Given passage >>
= = =

You need to ask yourself why we use Fourier transforms. We want to transfer the signal from the space or time domain to another domain - the frequency domain. In this domain, the signal has two "properties" - magnitude and phase. If we want to get only the signal's "power" in a specific frequency bin, we indeed only need to take the absolute value of the Fourier transform, which is real. But, the Fourier transform gives the phase of each frequency as well.

While the first (magnitude's) importance is immediate, the phase is sometimes just as important. For example, for images, most of the information is contained in the phase and NOT in the amplitude. Also, frequency responses (Fourier transforms) are used in digital and analog filters, and the phase plays a major role here as well, especially for audio filters where a linear phase is required: this is what enables an audio filter to process all frequencies and output them without a different delay for each frequency (which will distort the sound - imagine a filter that makes your bass sound come a little before your treble...).

= = =

Stored rows >>
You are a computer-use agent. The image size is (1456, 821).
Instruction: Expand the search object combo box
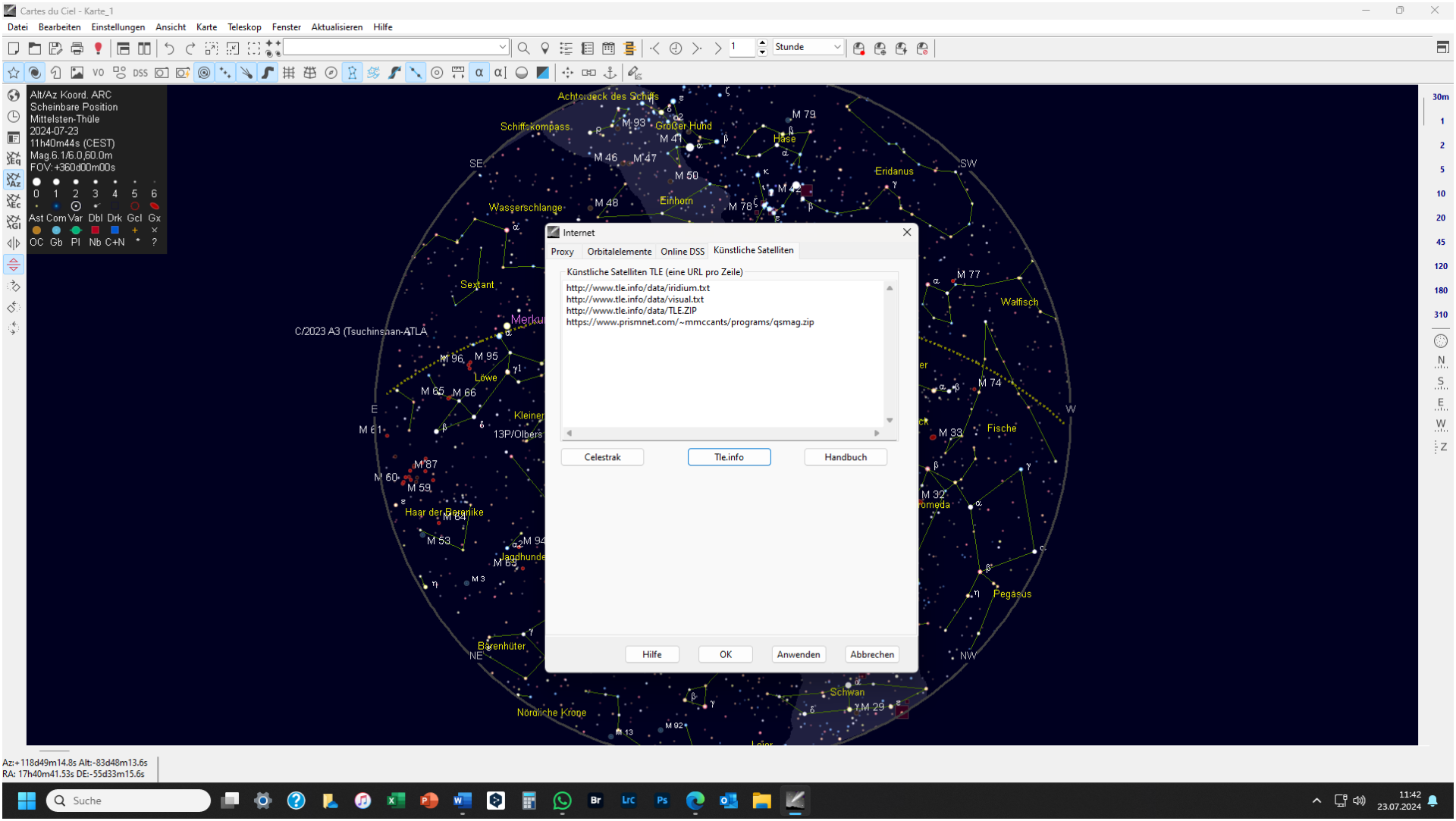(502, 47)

= = =

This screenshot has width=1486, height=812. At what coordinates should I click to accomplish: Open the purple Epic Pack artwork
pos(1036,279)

= = =

Work required >>
Duplicate the passage on Fourier transforms from "You need to" to "frequency as well.".

Correct response >>
You need to ask yourself why we use Fourier transforms. We want to transfer the signal from the space or time domain to another domain - the frequency domain. In this domain, the signal has two "properties" - magnitude and phase. If we want to get only the signal's "power" in a specific frequency bin, we indeed only need to take the absolute value of the Fourier transform, which is real. But, the Fourier transform gives the phase of each frequency as well.